CATEGORY: BooksGENRE: Children's BooksRATING: 4 StarsWhen I was in High School, I can freshly remember that we were obliged to read any of the titles my English teacher wrote on the board and eventually write a book review following a given format.
It was a long list of classical novels of English and American authorship and, as we were informed, they were the best of their time. I never really gave any effort at selecting which among them would trully fit my interest unlike my classmates, who at once know what they would read. I knew nobody from those authors back then because our English class isn't really similar compared to those in other schools. Long story.
Instead, when I paid a visit to our local bookstore, I picked up the first title that I saw which is included in the list. And guess what, I purchased Charles Dickens' A Tale of Two Cities. I wasn't really a book enthusiast that time and my bank of english words is so pitiful to brag about. That's particularly the reason why by the time I took a peek at the first page of the novel, I eventually gave up the hope of submitting a good review. I hardly understood anything Dickens have written. I felt so dumb in English that I lost the confidence in the subject.
It was not until two years later that I learned to polish my English by reading basically anything that would quench my thirst for more English terms and ideas. Three years later, after losing the first Charles Dickens book I bought for that project in High School, I gave it another shot through Oliver Twist.

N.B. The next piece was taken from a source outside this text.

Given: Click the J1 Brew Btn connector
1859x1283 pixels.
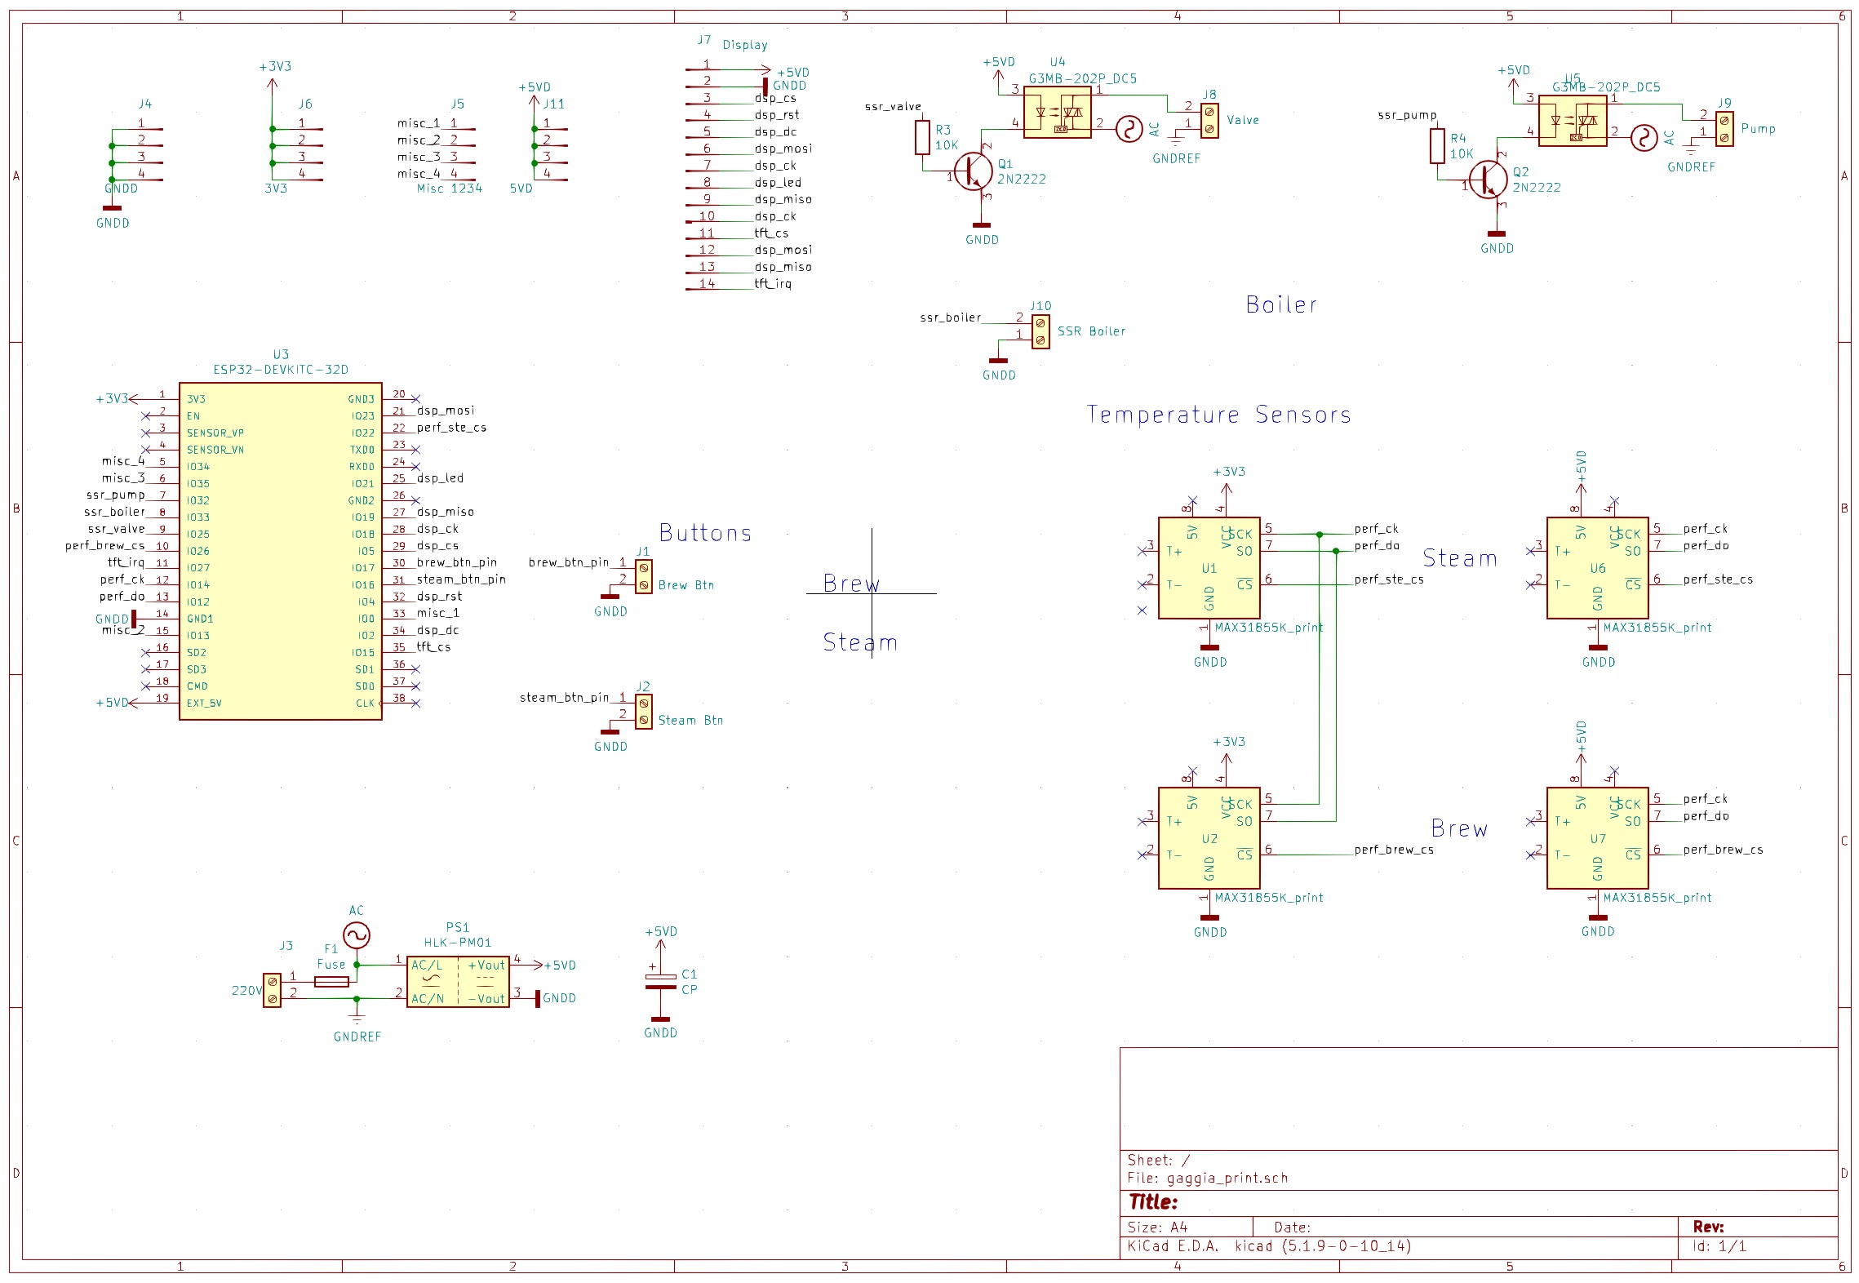Looking at the screenshot, I should click(644, 576).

Only then did I discover why Charles Dickens is revered to be the best story teller in literary history. Oliver Twist is a subtle reminder of Dickens' lasting legacy as he presented the plot in a way where you'll be mesmerized by its unfolding.
**SPOILER ALERT**
It's true that it contained scenes, sometime irrelevant and could have otherwise been deleted without affecting the flow, but more than anything else is how you could vividly picture the whole scenario he's talking about through his long narratives chronicling to the reader the life of an orphan who, at a premature age, experienced the cruelty of a society characterized by inequality and rampant criminal acts.
Oliver is a boy who was housed together with other orphans in a parochial house after his poor mother died after giving him birth. Deprived of the food little boys needed to grow up healthy, he was tasked one day to ask for more helpings of the same food given to them every day.
"Please sir, I want more," begged poor Oliver. But this did not lead to anything good as he was dispatched to become a servant-apprentice to a funeral parlor at a meager price.
Due to their heartlessness, he escaped to London by foot for several days amidst the cruel roads and weather.
In London, he was offered a place to stay by a bunch of robbers who trained him to be like them but never thought that the innocence and goodwill of the boy could never be bent.
As the story progressed, the curious reader becomes aware that Oliver's plight as a robber was all plotted by a half-brother unknown to him. This, however, was not shown in the movie and the musical.
When Oliver was finally saved after an unsuccessful robbery lead by the notorious Bill Sikes from these disdainful people by another orphaned girl who was adopted by a rich family and who later discovered that they were family, they soon learned the reason behind Oliver's mishaps - his brother, Edward Leeford who fashioned himself another name - Monks, as he hated his name which was the same with his father.
It turned out that his father left both of them a considerable amount of money which they should both share unless Oliver was found to be an insolent young man. He and his mother, when the old lady was alive, planned to destroy every possible evidence that would lead to make Oliver 3000 pounds richer or even those which could show his attachment to the old Edward Leeford.
Thanks to Nancy, the live-in partner of Bill Sikes who could never bear to see Fagin and his gang cut loose the bright future of another person, which, in this case is Oliver, and which these people have already done to her life. Unluckily, because of the kindness she never admitted, she was inhumanely killed by Sikes.
The story ended with Fagin being sentenced to death, with Bill accidentally killing himself and with Oliver, becoming relieved of a kind of life and family he never once imagined he has.
Anyone would probably feel sorry if he sees someone, especially a child already deprived of a better life at a very young age and worse planted in a soil that hardly grows healthy crops. Take this as a background and stuff it with ingenuity through words and expressions of unparalleled depth and wit and you would end up with a literary classic anyone would find completely wonderful to read at any given time. That's what true literary genius is, already exemplified by Charles Dickens in a novel I would never forget, Oliver Twist.